## DATASET EXCERPTS
▬▬▬▬▬▬
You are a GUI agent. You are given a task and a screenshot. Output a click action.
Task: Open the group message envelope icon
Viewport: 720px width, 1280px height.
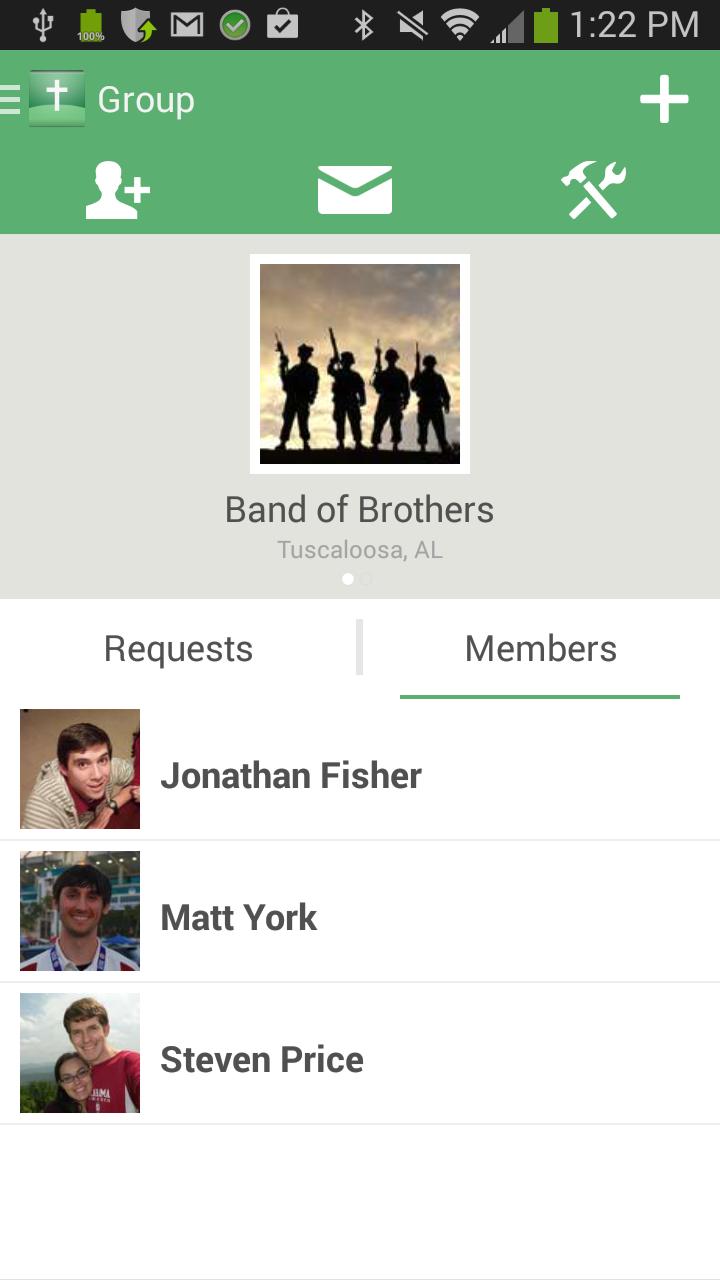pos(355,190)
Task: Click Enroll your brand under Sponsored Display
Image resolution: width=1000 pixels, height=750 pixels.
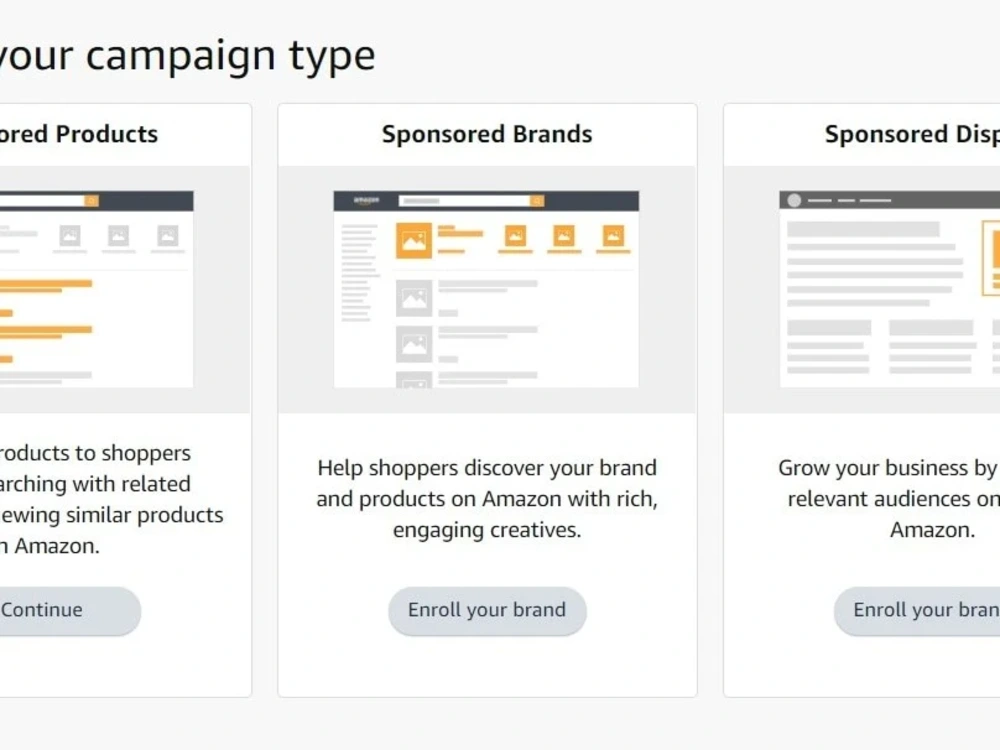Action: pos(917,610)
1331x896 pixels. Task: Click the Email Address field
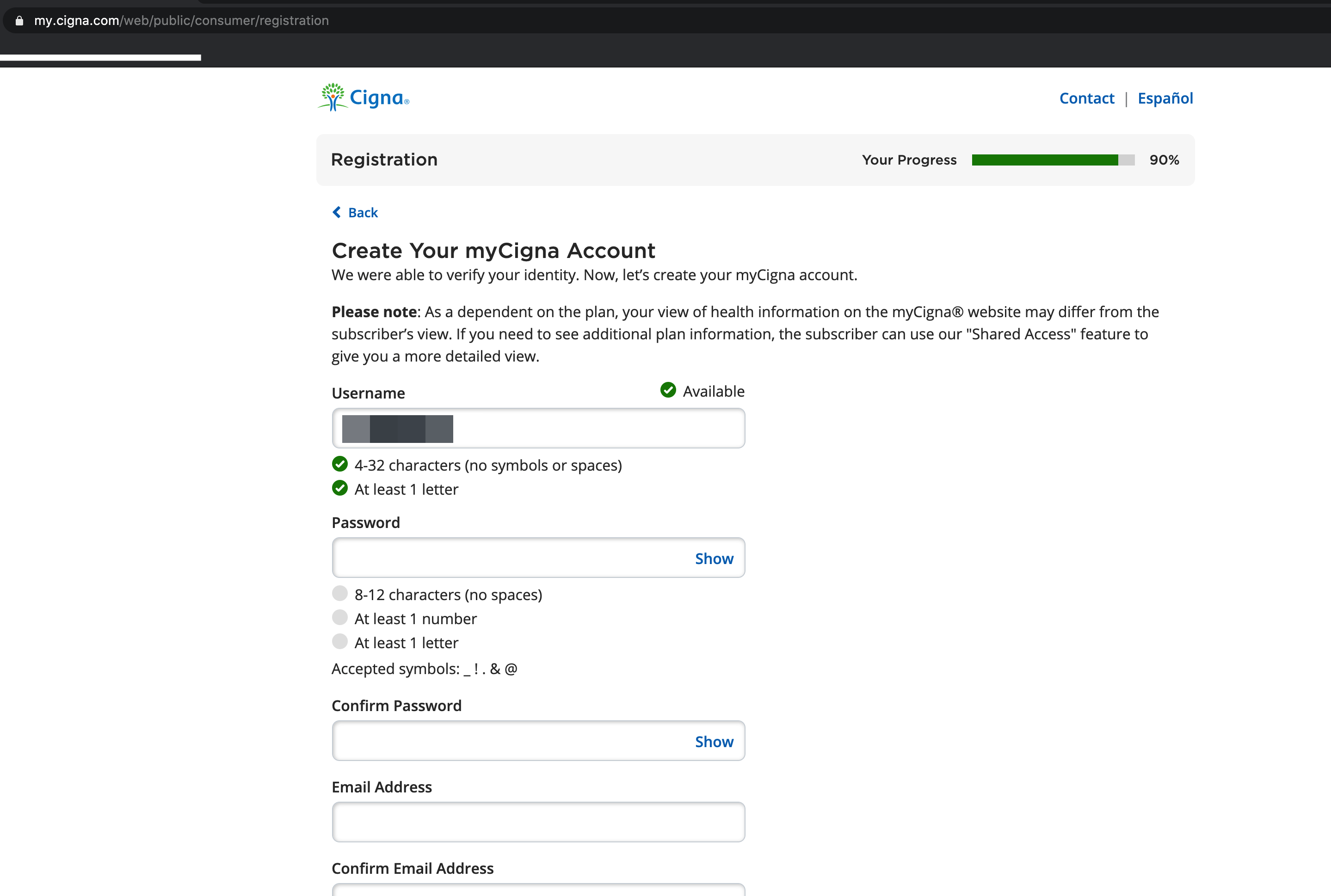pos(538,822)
▬▬▬▬▬▬
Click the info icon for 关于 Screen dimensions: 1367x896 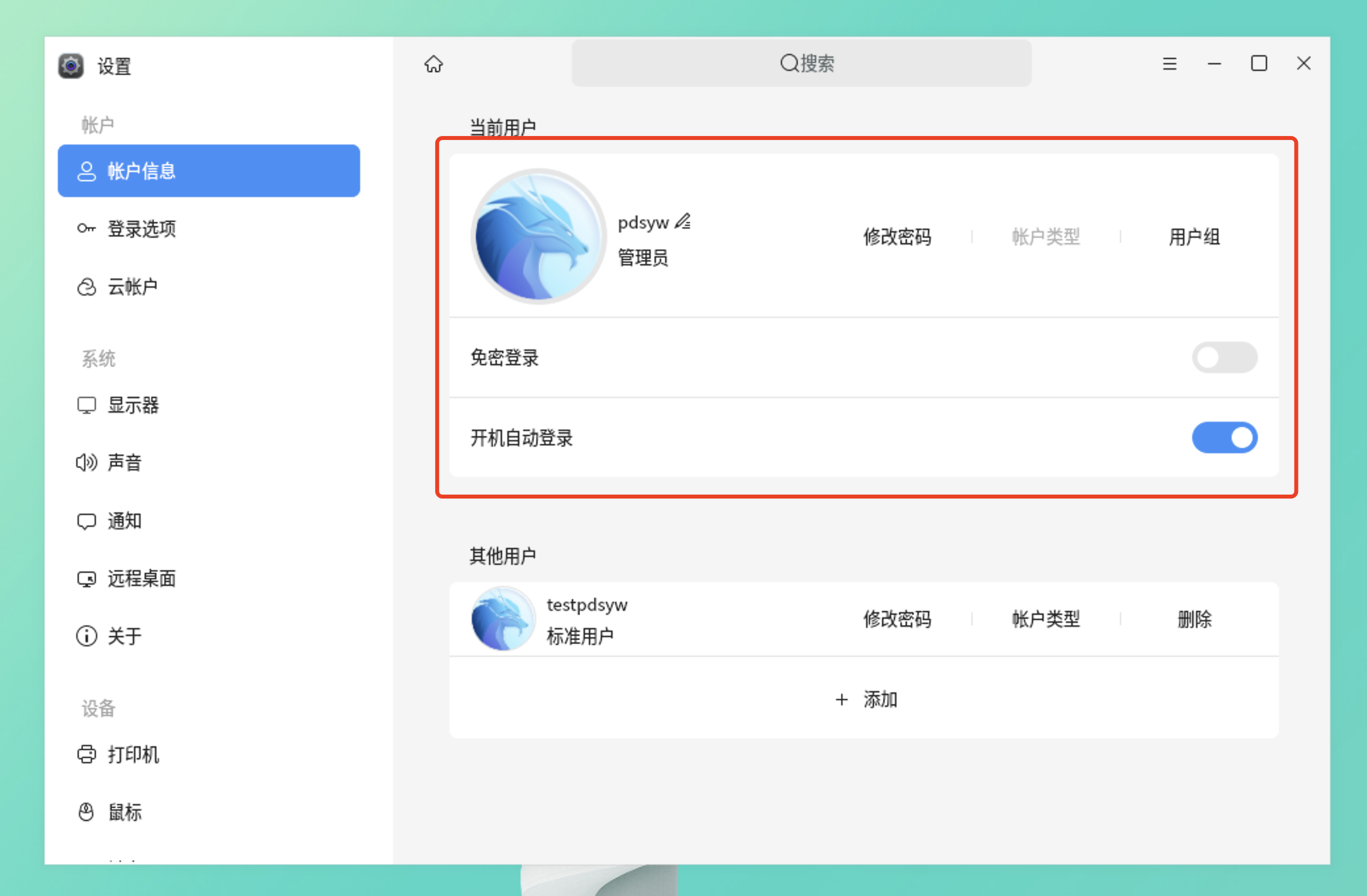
▬▬▬▬▬▬
Shift every coordinate in the answers by adding 43 to each number, and write out the data again, starting with the line that contains "You are a GUI" and going on through the line that contains "pos(538,822)", with both of those lines included. Leave the pictures out.

## PROBLEM SOLUTION
You are a GUI agent. You are given a task and a screenshot. Output a click action.
Task: Open the group message envelope icon
Viewport: 720px width, 1280px height.
pos(398,233)
Task: Click Enroll your brand under Sponsored Display
Image resolution: width=1000 pixels, height=750 pixels.
Action: pos(960,653)
1331x896 pixels. Task: Click the Email Address field
pos(581,865)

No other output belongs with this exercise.